This is the month of earnest pleas, honest assessments, and lofty goals. We just had 12 months of “whatever just happened”,
in our past, and we are determined to make the next twelve better, grander.
This will be “our year, we say.
So we hit the reset button.
Here’s the thing I learned about my own personal reset button. We relocated from Richmond, California to Atlanta, Georgia last summer. While the idea of moving had been swimming around in our minds for over a month, the actual move occurred rather quickly. Once the date was set, time sped up, and sent us spinning.
One of the things that happened to me in the mind swimming period was I began to look forward to the move as a type of reset. After several moves, I’ve come to realize that all moves and new beginnings are a reset of sorts. That is to be expected. But, I’d developed an unrealistic and perhaps, unhealthy expectation.
See, there are some things that I wanted to be different in my life once I moved. I wanted to be more consistent, read more, write more, be kinder, get my life together, etc. Someone said, “The cool thing about moving to a new place is you get to re-invent yourself.”
Yeah. Not really.
Who I was in California, I am in Georgia. I’m still an extroverted introvert who will sit, observe and evaluate a situation before diving in. I’m still rather laid back…until the moment that I’m not. My strengths and struggles are the same. The location is different, the triggers may be wrapped in different packages, and the opportunities to express both sides of the coin may present themselves in different ways.
But. At the end of the day, I am who I am.
That gets me to my next point.
You know how the reset button works.
You’re on a device and it freezes and the only way to progress is to reset the device.
You are using an appliance, and decide to plug in another. Or, you utilize an outlet that you vaguely remember tripped the last time you used it. But, you chance it anyway. What happens? You trip the breaker and have to hit the reset button.
But, think about it.
You knew before you hit the reset button that something was not quite right. The device warns you with weird glitches and momentary freezes. There is a warning that a problem exists and you need to deal with it – sooner or later.
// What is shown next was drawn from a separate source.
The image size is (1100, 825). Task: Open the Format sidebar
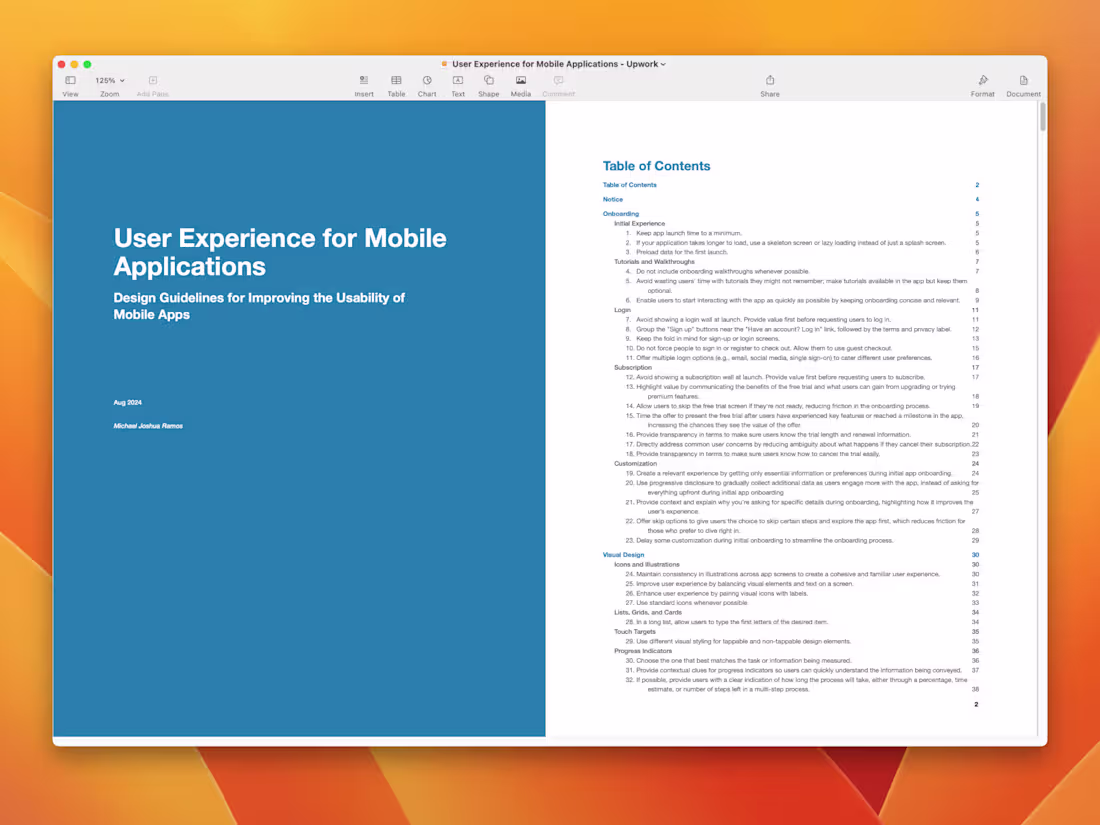tap(982, 82)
And tripping the breaker? You knew what happened the last time you used it. But convenience (or laziness) convinced you to try it even though you knew the result.
I propose that many of the reset buttons we wait for – the new year, the new job, the new relationship, a move – we shouldn’t need.
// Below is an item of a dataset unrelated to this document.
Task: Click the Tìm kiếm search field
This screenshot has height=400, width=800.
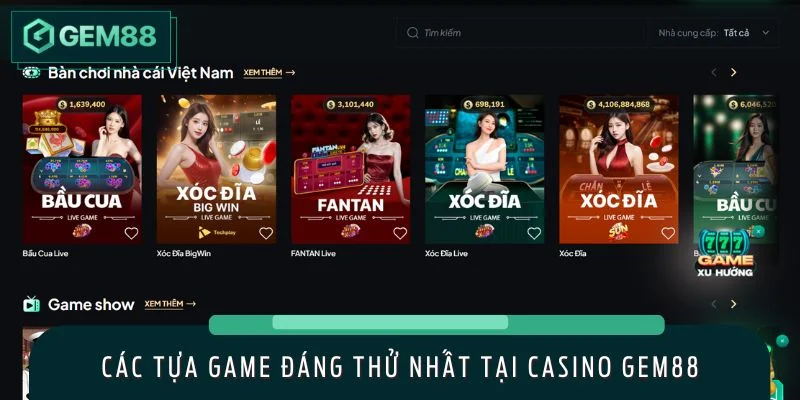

We already know who we are.
For whatever reasons, we wait until we are forced to deal with the inevitable, instead of taking precautionary steps along the way to address our issues.
We don’t need a new beginning to do what we know we need to do.
Pressing the reset button does not work if you keep doing the same thing, but expect different results.
I’ve heard that they call that insanity.
That is what I had to face once getting to Atlanta. I was still…me. If I didn’t make a conscious decision, followed up with conscientious effort to change, pressing the reset button was futile.
The same issues that plagued me in California (and Tennessee, and Florida, and…) would still plague me here. The only thing that changed was the locale.
I needed a heart change. I needed to see that I did not want some tragedy to bring me to my knees. I needed to want change.
I needed to know (and feel) that I cannot begin my days without prayer. My entire morning is thrown off without surrendering my day to God. A daily reset or sorts. My kids don’t know to ask if I’ve prayed, but they can definitely feel if I haven’t.
I needed to know that my word from two years ago – abide- was not just for that year. It is for a lifetime – “apart from <Him> I can do nothing” (that has eternal, long-lasting value). Last year isn’t the only year I need to “choose joy”. That’s a lifetime virtue.
I needed to see that misusing my time, talents and resources didn’t just affect me – it impacts my husband, my children, friends, and others who do not get what I am supposed to give because I am choosing to be selfish/lazy/uninvolved/checked out.
So, as you enter 2017, only you and God REALLY know what you need to work on. It’s been that nagging voice for
days, weeks, months, years.
You know that relationship you are supposed to mend.
That attitude you need to change.
That habit you need to break.
That habit you need to develop.
That thing you need to pursue.
But, for the love of God, and His purpose for your life in the lives of others, do it like you mean it. For real.